Let $\alpha : R \rightarrow S$ and $\beta : S \rightarrow T$ be ring homomorphisms. Show that $\text{ker}(\alpha) \subseteq \text{ker}(\beta\alpha)$. If $\beta$ is one-to-one, show that $\text{ker}(\beta\alpha) =\text{ker}(\alpha) $
What I have done: Let $r\in \text{ker}(\alpha)$, then $\alpha(r)=0$. But $0\in \text{ker}(\beta) $. Thus $r\in \text{ker}(\beta\alpha)$, and hence $\text{ker}(\alpha) \subseteq \text{ker}(\beta\alpha)$. Also, if $\beta$ is one-to-one, we know that $\text{ker}(\beta) =\{0\}$, and hence $\text{ker}(\beta\alpha) =\text{ker}(\alpha) $, as desired.

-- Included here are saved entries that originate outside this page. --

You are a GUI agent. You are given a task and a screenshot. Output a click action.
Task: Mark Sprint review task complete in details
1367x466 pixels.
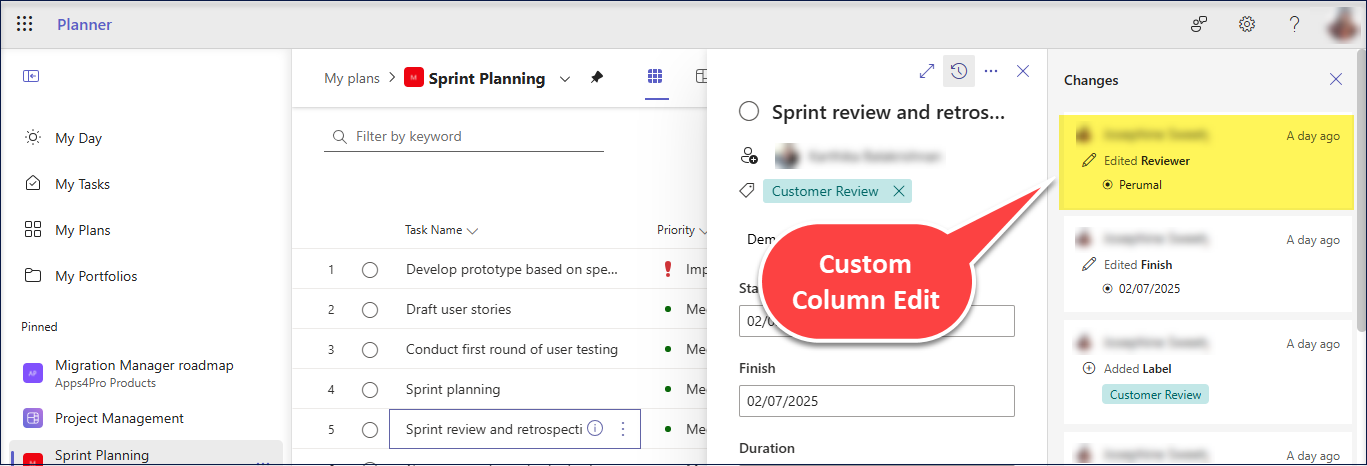click(749, 111)
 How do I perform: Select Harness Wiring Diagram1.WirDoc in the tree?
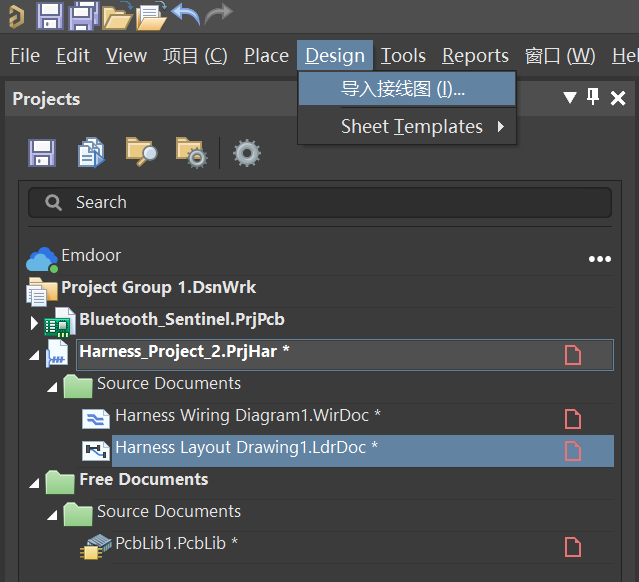(247, 415)
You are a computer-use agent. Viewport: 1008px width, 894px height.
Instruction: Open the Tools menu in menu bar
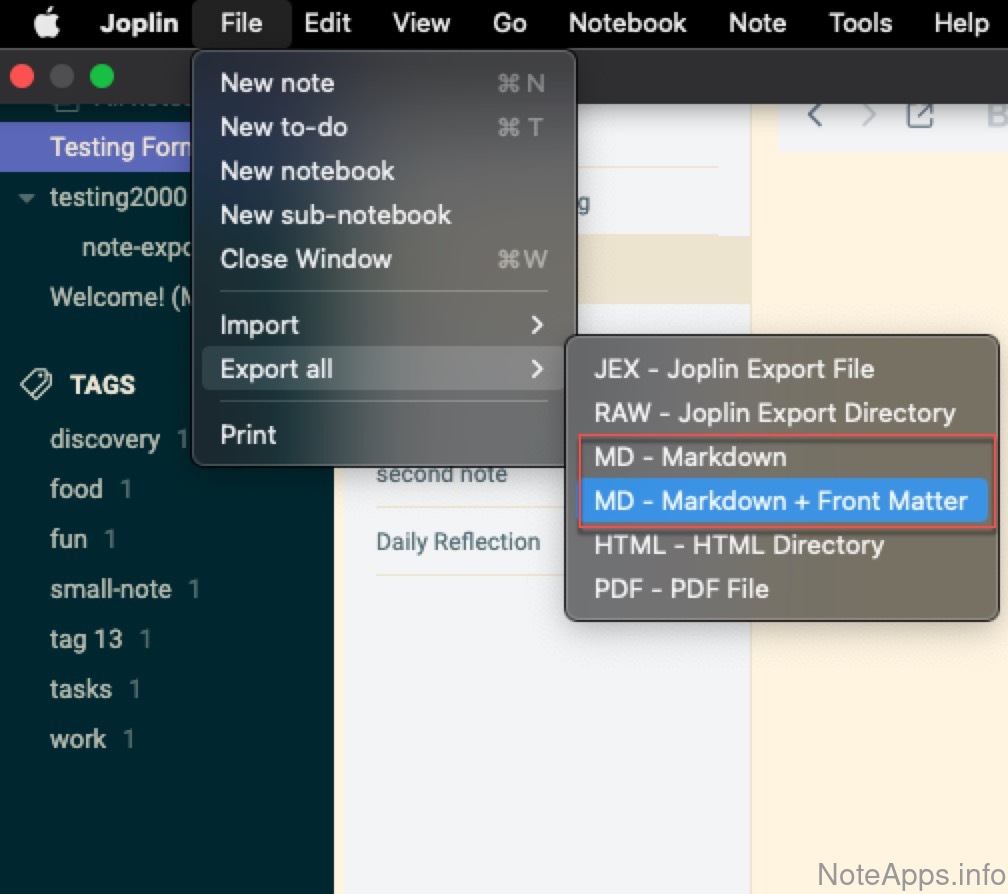[860, 24]
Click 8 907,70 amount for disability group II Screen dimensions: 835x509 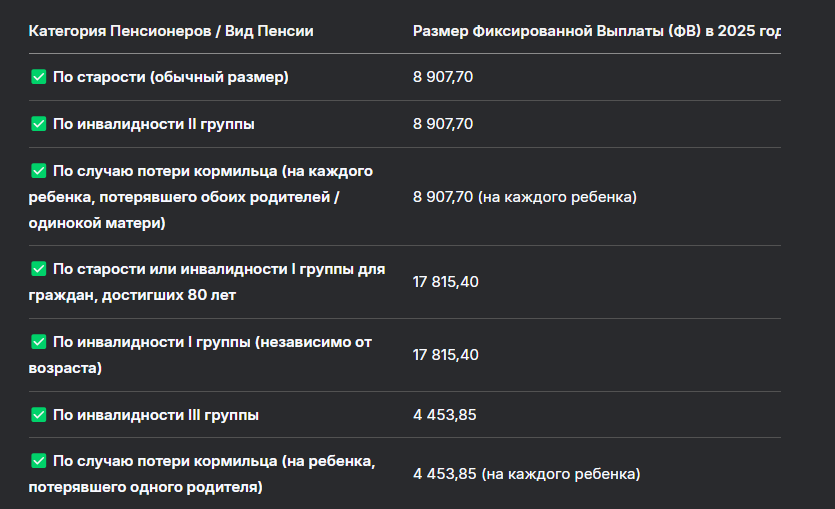443,124
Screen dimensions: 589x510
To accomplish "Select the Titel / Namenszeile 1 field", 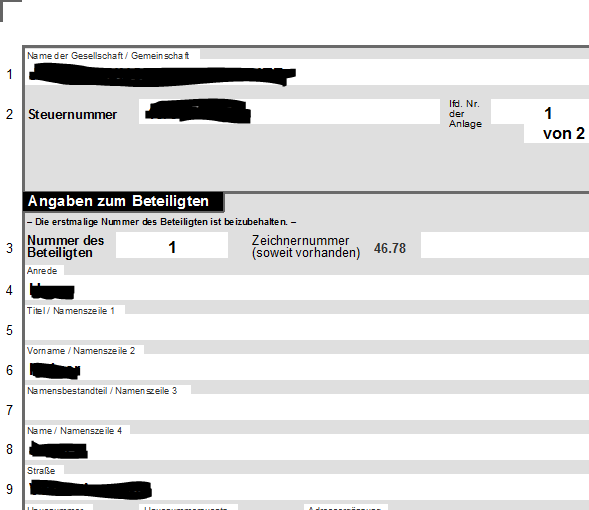I will [307, 327].
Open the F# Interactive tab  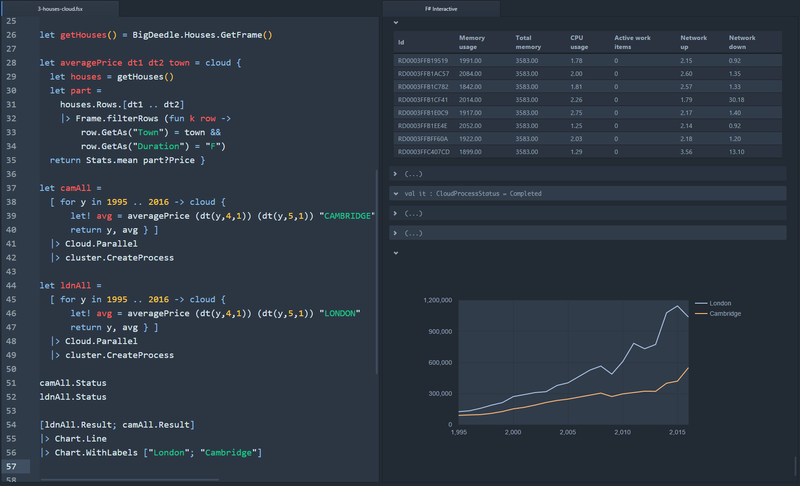click(440, 8)
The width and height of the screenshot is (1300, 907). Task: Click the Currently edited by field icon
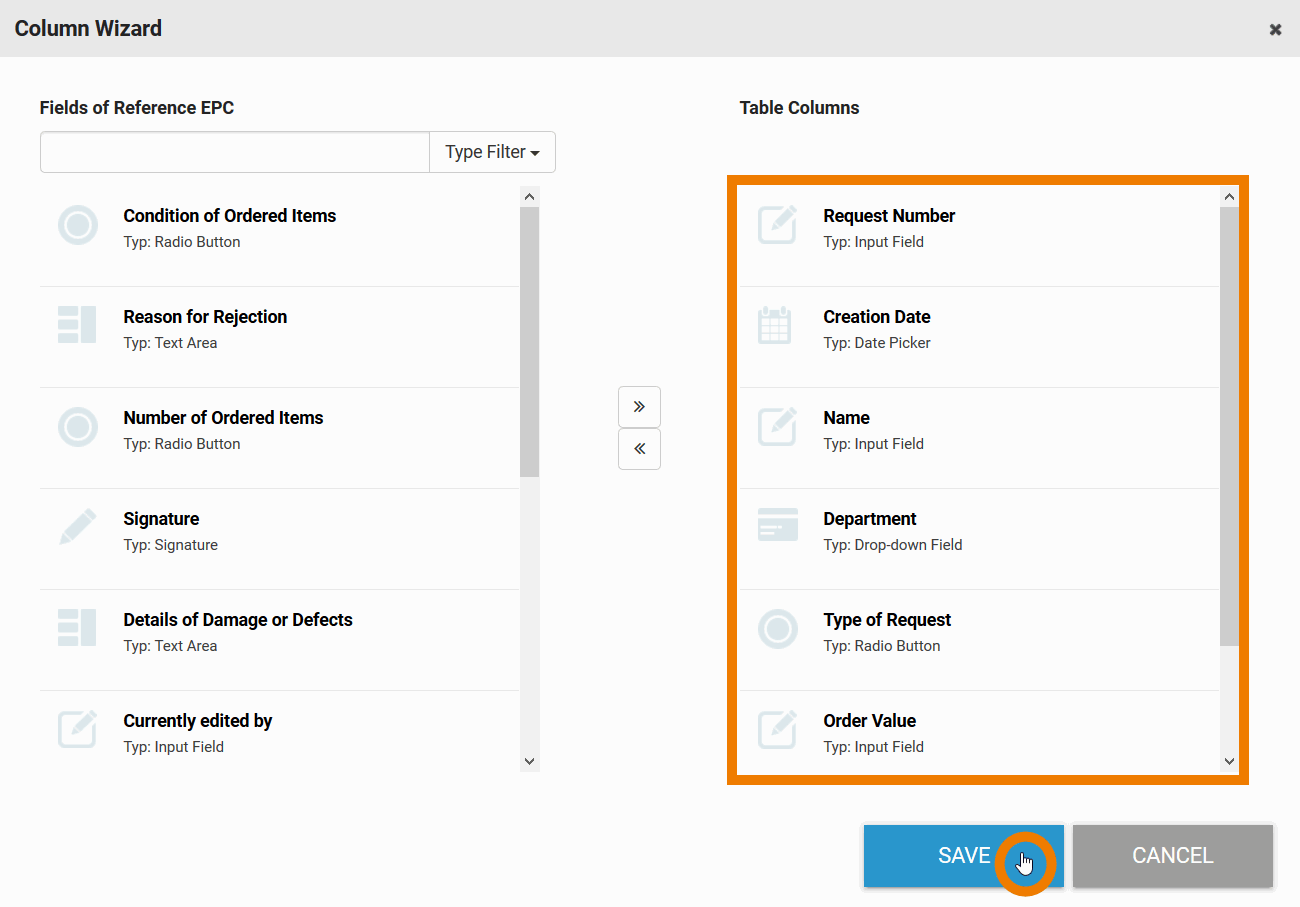[x=77, y=730]
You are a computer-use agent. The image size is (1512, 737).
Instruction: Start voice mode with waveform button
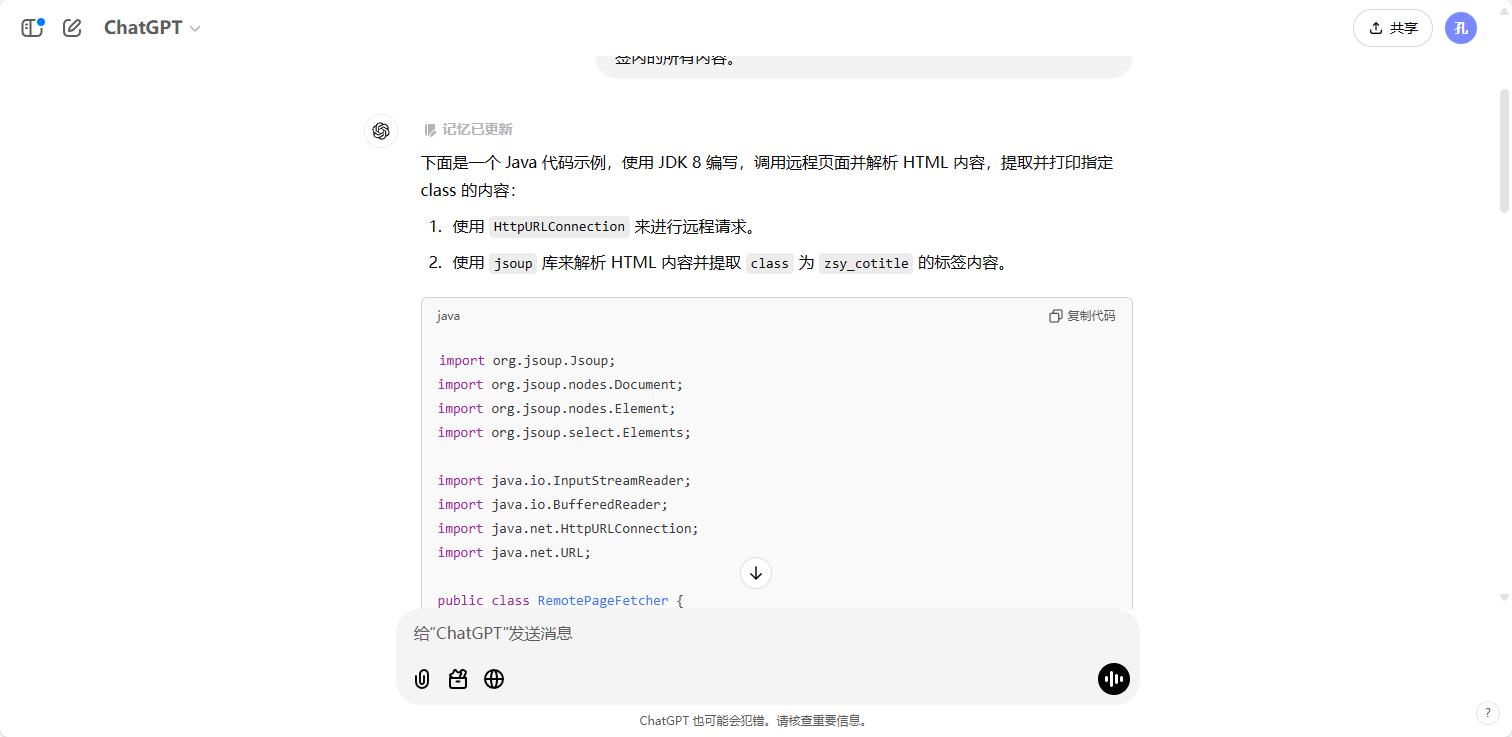click(x=1113, y=679)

This problem is easy to understand, but it was hard for me to write the proof. Is what I did okay? More than anything I have doubts in the first part, I think a little more clarity is needed. Can you help me please?
Your proof of $\ker(\alpha)\subseteq\ker(\beta\alpha)$ is perfect.
As for the latter part, it would be better if you can write more details, e.g., since $\ker(\beta)=\{0\}$, for every $x\in\ker(\beta\alpha)$, we have $\alpha(x)=0$ whence $x\in\ker(\alpha)$. This gives the converse inclusion.